Danish inventor Peter Madsen charged with murdering former SCMP reporter Kim Wall aboard home-made submarine

Wall worked as an editorial intern and reporter in Hong Kong for the South China Morning Post from June to September, 2013, covering news about China for the national desk

Crime

Danish prosecutor charges inventor Peter Madsen with murdering Swedish journalist Kim Wall on his submarine.

Wall vanished after interviewing Madsen aboard his home-made submarine on August 10 last year. Her headless torso was found floating in waters off Copenhagen on August 21.

Madsen has admitted cutting up her body and dumping it at sea but has denied intentionally killing her. His trial will begin on March 8, charged with premeditated murder, as well as dismemberment and “sexual relations other than intercourse of a particularly dangerous nature”, prosecutors said.

After Wall failed to return home following the interview, her boyfriend reported her missing on August 11. That same day, Madsen was rescued from waters between Denmark and Sweden shortly before his submarine sank.

Investigators recovered and searched the vessel, which police believe Madsen sank intentionally.

Madsen, an eccentric self-taught engineer, has offered shifting versions of what occurred.

In September, he told a Copenhagen court that a 70kg hatch door fell on Wall’s head by accident, killing her instantly and causing her to bleed from the head. In a panic, he threw her overboard, he said, insisting the body was intact. Wall’s decapitated head was found in October.

Swedish journalist Kim Wall. photo: EPA

“I lose my foothold and the hatch shuts,” Madeen told the court. “Kim had been severely hurt and was laying with an intense bleeding. There was a pool of blood where she had landed.”

“In the shock I was in, it was the right thing to do,” Madsen said, adding that he had even contemplated taking his own life.

Prosecutors have previously said they believe Madsen killed Wall as part of a sexual fantasy.

Investigators found a hard disk in Madsen’s workshop that contained fetish films in which women were tortured, decapitated and burned alive.

□ □ □ □

■ GIVEN REQUEST A ■
Copy the article on the Kim Wall case from "Wall vanished after" to "his submarine sank.", swapping "submarine" for "sub".
■ GIVEN REQUEST B ■
Extend the article on the Kim Wall case with the passage that would come after its last sentence.
The records aren't needed for any of this.

□ □ □ □

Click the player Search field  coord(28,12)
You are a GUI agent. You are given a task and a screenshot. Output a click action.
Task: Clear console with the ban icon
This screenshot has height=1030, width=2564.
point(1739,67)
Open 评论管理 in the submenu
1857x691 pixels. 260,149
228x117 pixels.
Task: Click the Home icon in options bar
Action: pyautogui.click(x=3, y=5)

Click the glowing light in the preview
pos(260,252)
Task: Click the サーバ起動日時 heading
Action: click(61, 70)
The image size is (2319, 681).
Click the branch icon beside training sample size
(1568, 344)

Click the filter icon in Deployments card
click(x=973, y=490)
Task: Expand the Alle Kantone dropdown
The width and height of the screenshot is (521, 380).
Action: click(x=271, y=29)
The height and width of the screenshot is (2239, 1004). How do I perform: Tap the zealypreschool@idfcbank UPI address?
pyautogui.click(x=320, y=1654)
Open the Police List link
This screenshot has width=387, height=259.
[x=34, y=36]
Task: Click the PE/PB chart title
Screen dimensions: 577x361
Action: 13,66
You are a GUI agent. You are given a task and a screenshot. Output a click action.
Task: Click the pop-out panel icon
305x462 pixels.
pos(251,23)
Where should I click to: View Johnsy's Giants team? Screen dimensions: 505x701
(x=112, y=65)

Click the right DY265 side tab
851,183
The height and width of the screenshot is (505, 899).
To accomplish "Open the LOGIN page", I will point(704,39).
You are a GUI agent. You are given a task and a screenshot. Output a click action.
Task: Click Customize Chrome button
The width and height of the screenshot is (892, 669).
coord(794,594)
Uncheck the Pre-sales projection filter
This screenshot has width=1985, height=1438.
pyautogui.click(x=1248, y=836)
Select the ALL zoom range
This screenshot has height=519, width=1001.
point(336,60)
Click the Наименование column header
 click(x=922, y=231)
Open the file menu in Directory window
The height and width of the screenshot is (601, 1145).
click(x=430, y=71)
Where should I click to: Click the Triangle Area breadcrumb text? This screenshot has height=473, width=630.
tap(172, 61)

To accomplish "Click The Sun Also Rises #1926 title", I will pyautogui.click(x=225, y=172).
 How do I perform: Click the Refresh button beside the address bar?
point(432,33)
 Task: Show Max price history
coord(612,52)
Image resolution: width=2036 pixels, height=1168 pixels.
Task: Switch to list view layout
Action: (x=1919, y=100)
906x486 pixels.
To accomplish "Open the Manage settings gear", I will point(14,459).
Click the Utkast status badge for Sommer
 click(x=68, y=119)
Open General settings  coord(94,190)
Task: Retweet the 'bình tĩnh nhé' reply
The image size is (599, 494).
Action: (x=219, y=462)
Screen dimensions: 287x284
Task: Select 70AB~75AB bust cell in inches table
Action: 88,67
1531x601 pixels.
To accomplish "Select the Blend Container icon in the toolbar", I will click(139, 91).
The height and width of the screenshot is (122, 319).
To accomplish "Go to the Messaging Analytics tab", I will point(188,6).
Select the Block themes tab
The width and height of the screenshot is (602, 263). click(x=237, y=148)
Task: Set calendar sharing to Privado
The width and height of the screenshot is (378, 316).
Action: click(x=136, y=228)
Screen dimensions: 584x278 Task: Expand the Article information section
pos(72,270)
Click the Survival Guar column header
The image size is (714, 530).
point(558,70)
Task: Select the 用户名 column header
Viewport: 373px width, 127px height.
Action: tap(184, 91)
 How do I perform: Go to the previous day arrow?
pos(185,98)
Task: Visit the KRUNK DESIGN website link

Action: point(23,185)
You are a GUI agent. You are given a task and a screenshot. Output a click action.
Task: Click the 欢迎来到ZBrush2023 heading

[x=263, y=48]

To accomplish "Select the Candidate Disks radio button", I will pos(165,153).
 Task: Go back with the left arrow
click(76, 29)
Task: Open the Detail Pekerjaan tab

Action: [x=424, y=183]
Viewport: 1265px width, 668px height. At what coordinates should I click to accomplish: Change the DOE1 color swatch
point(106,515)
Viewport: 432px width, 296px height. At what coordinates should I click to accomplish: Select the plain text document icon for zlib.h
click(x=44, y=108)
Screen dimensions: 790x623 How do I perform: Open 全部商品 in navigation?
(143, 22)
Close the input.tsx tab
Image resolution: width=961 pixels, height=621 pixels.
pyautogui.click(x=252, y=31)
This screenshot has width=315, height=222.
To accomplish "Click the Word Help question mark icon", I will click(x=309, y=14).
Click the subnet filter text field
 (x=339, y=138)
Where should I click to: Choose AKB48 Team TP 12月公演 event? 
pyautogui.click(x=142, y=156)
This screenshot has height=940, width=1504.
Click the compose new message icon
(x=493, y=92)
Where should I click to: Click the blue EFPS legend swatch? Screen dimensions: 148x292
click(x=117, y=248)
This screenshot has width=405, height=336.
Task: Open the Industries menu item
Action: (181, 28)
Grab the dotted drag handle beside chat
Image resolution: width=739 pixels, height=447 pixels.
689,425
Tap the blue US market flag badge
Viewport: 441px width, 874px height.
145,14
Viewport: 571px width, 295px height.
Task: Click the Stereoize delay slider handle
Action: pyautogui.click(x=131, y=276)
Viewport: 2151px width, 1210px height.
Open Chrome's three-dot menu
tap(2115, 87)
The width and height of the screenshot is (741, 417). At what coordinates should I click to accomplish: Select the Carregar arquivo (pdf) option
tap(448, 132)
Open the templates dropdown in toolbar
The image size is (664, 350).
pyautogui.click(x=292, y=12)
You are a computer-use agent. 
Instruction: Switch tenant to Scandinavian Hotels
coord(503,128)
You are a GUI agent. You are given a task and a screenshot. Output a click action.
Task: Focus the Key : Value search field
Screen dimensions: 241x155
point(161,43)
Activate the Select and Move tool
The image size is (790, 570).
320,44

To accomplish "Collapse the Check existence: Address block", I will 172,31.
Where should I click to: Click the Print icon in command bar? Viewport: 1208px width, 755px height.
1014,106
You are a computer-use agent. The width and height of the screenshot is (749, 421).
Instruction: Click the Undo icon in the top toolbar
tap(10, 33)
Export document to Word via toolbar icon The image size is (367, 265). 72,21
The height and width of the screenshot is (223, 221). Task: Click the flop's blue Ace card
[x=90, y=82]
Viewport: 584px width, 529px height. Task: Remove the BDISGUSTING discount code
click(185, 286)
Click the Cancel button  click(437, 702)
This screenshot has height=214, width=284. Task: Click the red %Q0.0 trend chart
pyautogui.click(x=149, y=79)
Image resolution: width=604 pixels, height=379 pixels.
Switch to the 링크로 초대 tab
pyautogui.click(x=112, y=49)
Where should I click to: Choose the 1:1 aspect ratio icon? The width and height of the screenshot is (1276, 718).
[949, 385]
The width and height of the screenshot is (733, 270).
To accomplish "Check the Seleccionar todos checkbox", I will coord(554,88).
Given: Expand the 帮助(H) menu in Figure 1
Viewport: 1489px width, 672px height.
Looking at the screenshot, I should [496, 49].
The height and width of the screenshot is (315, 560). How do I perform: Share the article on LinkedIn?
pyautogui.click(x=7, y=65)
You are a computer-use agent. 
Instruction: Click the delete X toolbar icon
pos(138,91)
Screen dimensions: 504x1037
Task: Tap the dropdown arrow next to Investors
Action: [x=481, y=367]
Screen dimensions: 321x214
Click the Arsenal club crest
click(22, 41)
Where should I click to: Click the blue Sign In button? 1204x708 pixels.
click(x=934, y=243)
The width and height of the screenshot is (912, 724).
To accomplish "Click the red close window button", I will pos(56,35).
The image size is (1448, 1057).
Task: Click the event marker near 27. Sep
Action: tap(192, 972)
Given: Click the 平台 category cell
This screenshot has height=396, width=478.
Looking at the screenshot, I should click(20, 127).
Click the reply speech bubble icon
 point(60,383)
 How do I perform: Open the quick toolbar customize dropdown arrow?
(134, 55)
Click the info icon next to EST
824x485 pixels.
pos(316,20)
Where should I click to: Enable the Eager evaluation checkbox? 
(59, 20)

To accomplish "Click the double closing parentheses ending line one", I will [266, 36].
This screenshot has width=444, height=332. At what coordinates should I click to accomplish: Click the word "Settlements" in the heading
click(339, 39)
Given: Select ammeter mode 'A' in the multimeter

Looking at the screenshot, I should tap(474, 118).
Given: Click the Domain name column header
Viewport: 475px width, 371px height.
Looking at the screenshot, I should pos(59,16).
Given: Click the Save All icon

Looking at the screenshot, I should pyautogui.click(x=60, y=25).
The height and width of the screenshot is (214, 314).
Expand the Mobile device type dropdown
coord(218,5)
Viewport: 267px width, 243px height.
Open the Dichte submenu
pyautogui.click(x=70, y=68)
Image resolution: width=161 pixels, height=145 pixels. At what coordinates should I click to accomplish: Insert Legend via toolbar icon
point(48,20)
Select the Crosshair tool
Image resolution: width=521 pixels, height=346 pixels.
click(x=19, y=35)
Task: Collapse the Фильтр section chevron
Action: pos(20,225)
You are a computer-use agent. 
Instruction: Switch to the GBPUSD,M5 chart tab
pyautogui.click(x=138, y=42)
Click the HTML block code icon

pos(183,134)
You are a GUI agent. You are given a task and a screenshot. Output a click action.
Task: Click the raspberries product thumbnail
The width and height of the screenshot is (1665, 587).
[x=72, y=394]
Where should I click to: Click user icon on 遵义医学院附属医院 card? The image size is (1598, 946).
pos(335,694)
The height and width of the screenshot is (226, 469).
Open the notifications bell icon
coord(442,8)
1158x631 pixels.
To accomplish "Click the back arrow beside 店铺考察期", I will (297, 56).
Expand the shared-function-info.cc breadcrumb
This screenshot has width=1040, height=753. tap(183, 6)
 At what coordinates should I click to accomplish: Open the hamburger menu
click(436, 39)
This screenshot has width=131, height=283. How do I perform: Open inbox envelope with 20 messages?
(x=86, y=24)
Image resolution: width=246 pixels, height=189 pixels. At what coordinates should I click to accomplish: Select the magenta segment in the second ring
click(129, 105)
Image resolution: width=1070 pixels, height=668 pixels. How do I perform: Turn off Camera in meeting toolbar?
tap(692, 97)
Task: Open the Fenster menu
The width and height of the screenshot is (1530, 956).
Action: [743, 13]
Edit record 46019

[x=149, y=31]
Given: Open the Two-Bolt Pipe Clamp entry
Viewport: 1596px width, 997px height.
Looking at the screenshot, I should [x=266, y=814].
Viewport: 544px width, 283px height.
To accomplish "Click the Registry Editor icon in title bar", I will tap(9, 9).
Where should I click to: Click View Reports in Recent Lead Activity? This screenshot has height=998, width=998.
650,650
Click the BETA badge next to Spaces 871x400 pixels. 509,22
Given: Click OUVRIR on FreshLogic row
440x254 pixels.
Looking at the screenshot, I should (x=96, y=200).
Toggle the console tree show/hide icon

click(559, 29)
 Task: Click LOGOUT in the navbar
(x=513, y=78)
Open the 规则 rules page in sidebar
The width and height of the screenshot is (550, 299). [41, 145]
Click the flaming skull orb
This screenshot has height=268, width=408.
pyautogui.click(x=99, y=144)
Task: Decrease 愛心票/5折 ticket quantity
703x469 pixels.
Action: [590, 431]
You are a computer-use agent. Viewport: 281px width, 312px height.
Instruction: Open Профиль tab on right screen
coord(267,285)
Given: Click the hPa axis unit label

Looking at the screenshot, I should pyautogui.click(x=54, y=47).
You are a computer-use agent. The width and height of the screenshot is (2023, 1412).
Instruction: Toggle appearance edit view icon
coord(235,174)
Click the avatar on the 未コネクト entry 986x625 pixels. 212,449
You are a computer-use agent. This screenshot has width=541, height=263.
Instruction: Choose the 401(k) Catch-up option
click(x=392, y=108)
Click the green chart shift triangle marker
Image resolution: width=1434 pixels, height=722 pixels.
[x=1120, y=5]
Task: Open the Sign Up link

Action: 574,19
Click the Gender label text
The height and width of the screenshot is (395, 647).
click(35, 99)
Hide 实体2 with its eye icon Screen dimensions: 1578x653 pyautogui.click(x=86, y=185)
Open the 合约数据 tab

□ □ □ □

■ FINAL RESULT A ■
Wall vanished after interviewing Madsen aboard his home-made sub on August 10 last year. Her headless torso was found floating in waters off Copenhagen on August 21.

Madsen has admitted cutting up her body and dumping it at sea but has denied intentionally killing her. His trial will begin on March 8, charged with premeditated murder, as well as dismemberment and “sexual relations other than intercourse of a particularly dangerous nature”, prosecutors said.

After Wall failed to return home following the interview, her boyfriend reported her missing on August 11. That same day, Madsen was rescued from waters between Denmark and Sweden shortly before his sub sank.

■ FINAL RESULT B ■
Madsen, has denied any sexual relations with Wall, and insisted the hard drive did not belong to him.

An autopsy showed multiple mutilation wounds to Wall’s genitals.

“This is a very unusual and extremely brutal case,” prosecutor Jakob Buch-Jepsen said in a statement.

“We hope the media will respect that further evidence in the case must be presented in court and not in the press.”

In addition to launching his home-made submarine, Madsen has also successfully launched rockets with the aim of developing private space travel.

The Nautilus was the biggest private sub ever made when Madsen built it in 2008 with help from a group of volunteers.

In 2015, Madsen sent a text message to two members of the board claiming: “There is a curse on Nautilus”.

“That curse is me. There will never be peace on Nautilus as long as I exist,” he wrote.

Wall worked as an editorial intern and reporter in Hong Kong for the South China Morning Post from June to September, 2013, covering news about China for the national desk.

In addition to The South China Morning Post, her work has appeared in Harpers, The Guardian, The New York Times, Foreign Policy, The Atlantic and many other publications.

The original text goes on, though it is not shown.